The synthetic peptide Gly‐L‐Ala‐L‐Phe (C14H19N3O4 · 2H2O; GAF) crystallizes in the monoclinic space group P21, with a = 5.879(1), b = 7.966(1), c = 17.754(2) Å, β = 95.14(2)°, Dx = 1.321 g cm−3, and Z = 2. The crystal structure was solved by direct methods using the program SHELXS‐86 and refined to an R value of 0.031 for 1425 reflections (> 3σ). The tripeptide exists as a zwitterion in the crystal and assumes a near α‐helical backbone conformation with the following torsion angles: ψ1 = −147.8°; ϕ2, ψ2 = −71.2°, −33.4°; ϕ3 ψ3 = −78.3°, −43.3°. In this structure, one water molecule bridges the COO− and NH3+ terminii to complete a turn of an α‐helix and another water molecule participates in head‐to‐tail intermolecular hydrogen bonding, so that the end result is a column of molecules that looks like an α‐helix.
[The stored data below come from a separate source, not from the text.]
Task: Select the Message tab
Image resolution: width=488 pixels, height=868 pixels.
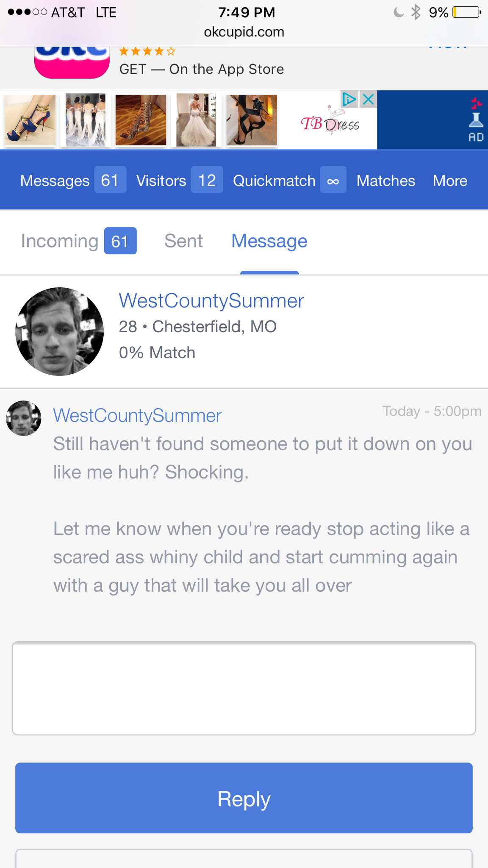Action: click(269, 241)
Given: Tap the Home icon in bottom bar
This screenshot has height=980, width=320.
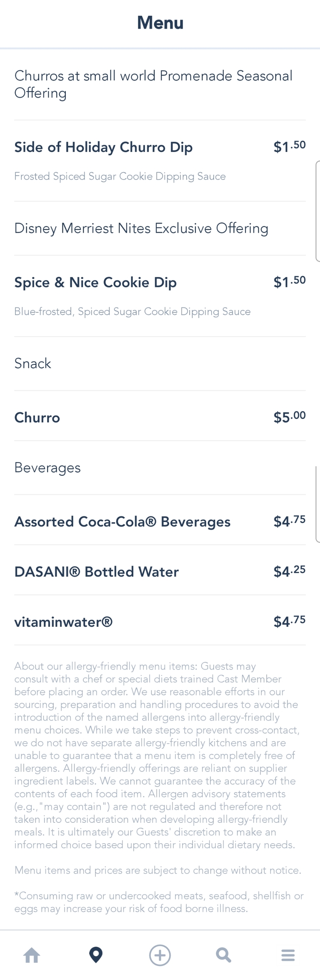Looking at the screenshot, I should [x=32, y=955].
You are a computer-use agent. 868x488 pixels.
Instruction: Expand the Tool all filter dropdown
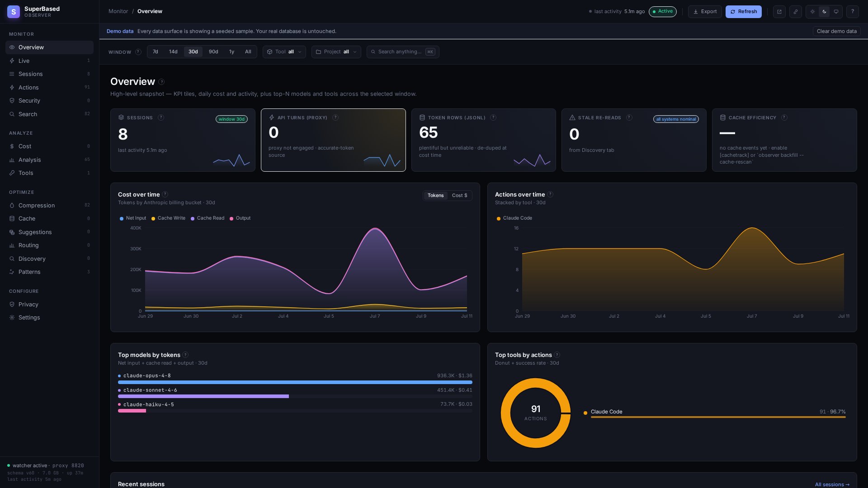pyautogui.click(x=284, y=52)
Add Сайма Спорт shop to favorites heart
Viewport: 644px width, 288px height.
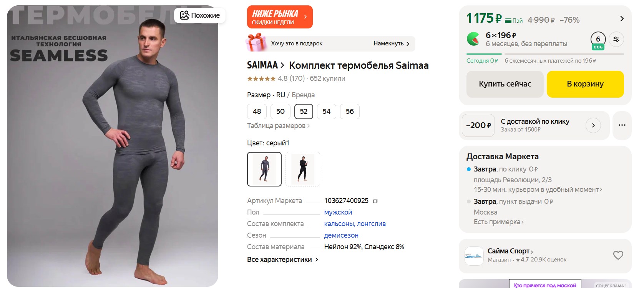(618, 255)
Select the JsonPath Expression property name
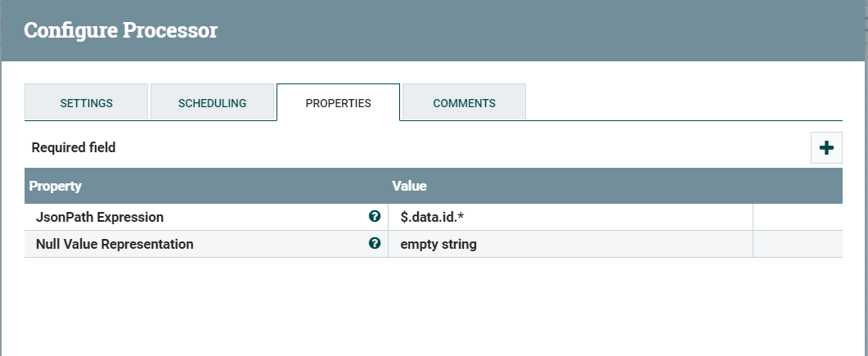Image resolution: width=868 pixels, height=356 pixels. coord(100,218)
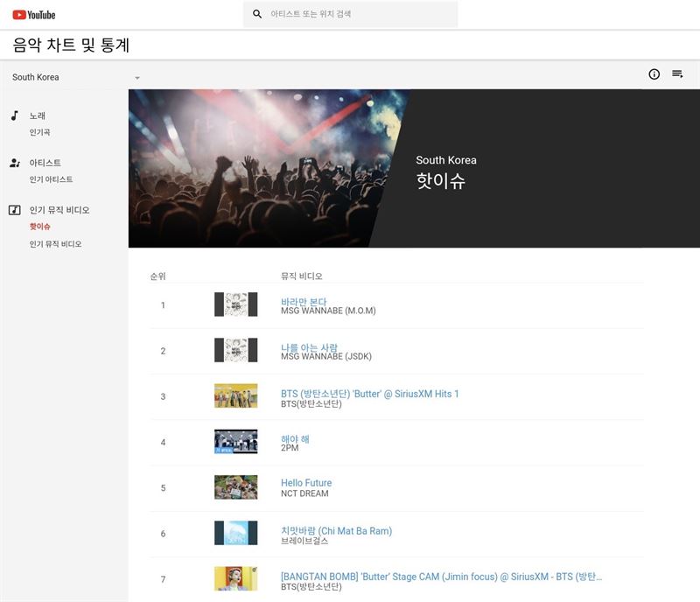
Task: Click the artists person icon
Action: click(14, 163)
Thus, the two water molecules of crystallization play a major role in stabilizing the near α‐helical conformation of each tripeptide molecule and in elongating the helix throughout the crystal. An analysis of all protein sequences around regions containing a GAF fragment by Chou‐Fasman's secondary structure prediction method showed that those regions are likely to assume an α‐helical conformation with twice the probability they are likely to adopt a β‐sheet conformation. It is conceivable that a GAF fragment may be a good part of the nucleation site for forming α‐helical fragments in a polypeptide, with the aqueous medium playing a crucial role in maintaining such transient species.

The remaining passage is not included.